» **Task item**
Copy every entry below, exactly and in full.

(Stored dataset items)

__________

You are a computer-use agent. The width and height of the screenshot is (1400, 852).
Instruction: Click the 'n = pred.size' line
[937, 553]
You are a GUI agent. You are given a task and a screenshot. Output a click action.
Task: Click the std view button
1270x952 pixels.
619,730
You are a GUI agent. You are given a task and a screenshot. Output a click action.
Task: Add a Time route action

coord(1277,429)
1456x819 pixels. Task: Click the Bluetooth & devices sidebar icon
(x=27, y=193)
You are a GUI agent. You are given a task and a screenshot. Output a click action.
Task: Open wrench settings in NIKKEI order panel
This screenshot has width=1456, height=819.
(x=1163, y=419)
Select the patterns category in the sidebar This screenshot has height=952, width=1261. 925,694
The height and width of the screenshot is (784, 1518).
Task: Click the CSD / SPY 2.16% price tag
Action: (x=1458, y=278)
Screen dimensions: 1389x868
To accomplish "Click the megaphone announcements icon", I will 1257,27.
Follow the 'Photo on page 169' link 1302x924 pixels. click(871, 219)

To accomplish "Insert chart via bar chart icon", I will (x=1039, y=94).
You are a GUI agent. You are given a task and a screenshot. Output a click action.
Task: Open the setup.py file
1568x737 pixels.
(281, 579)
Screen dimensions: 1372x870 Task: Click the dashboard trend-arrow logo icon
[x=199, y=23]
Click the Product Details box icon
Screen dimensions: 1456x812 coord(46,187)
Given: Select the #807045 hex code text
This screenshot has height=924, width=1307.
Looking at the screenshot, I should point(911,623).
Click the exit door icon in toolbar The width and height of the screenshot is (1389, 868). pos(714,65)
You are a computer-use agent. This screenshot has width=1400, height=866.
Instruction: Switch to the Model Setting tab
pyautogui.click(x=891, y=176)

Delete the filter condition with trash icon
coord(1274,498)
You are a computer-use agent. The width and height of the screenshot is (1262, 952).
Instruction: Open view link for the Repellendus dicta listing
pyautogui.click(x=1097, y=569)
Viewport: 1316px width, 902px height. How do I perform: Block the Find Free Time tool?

__________

» **Task response**
You are a computer-use agent. The width and height of the screenshot is (1400, 852).
Instruction: Click the 'n = pred.size' line
[937, 553]
You are a GUI agent. You are given a task and a screenshot. Output a click action.
Task: Click the std view button
1270x952 pixels.
619,730
You are a GUI agent. You are given a task and a screenshot. Output a click action.
Task: Add a Time route action

coord(1277,429)
1456x819 pixels. Task: Click the Bluetooth & devices sidebar icon
(x=27, y=193)
You are a GUI agent. You are given a task and a screenshot. Output a click action.
Task: Open wrench settings in NIKKEI order panel
This screenshot has width=1456, height=819.
(x=1163, y=419)
Select the patterns category in the sidebar This screenshot has height=952, width=1261. 925,694
The height and width of the screenshot is (784, 1518).
Task: Click the CSD / SPY 2.16% price tag
Action: (x=1458, y=278)
Screen dimensions: 1389x868
To accomplish "Click the megaphone announcements icon", I will 1257,27.
Follow the 'Photo on page 169' link 1302x924 pixels. click(871, 219)

To accomplish "Insert chart via bar chart icon", I will (x=1039, y=94).
You are a GUI agent. You are given a task and a screenshot. Output a click action.
Task: Open the setup.py file
1568x737 pixels.
(281, 579)
Screen dimensions: 1372x870 Task: Click the dashboard trend-arrow logo icon
[x=199, y=23]
Click the Product Details box icon
Screen dimensions: 1456x812 coord(46,187)
Given: Select the #807045 hex code text
This screenshot has height=924, width=1307.
Looking at the screenshot, I should point(911,623).
Click the exit door icon in toolbar The width and height of the screenshot is (1389, 868). pos(714,65)
You are a computer-use agent. This screenshot has width=1400, height=866.
Instruction: Switch to the Model Setting tab
pyautogui.click(x=891, y=176)

Delete the filter condition with trash icon
coord(1274,498)
You are a computer-use agent. The width and height of the screenshot is (1262, 952).
Instruction: Open view link for the Repellendus dicta listing
pyautogui.click(x=1097, y=569)
Viewport: 1316px width, 902px height. How do I perform: Block the Find Free Time tool?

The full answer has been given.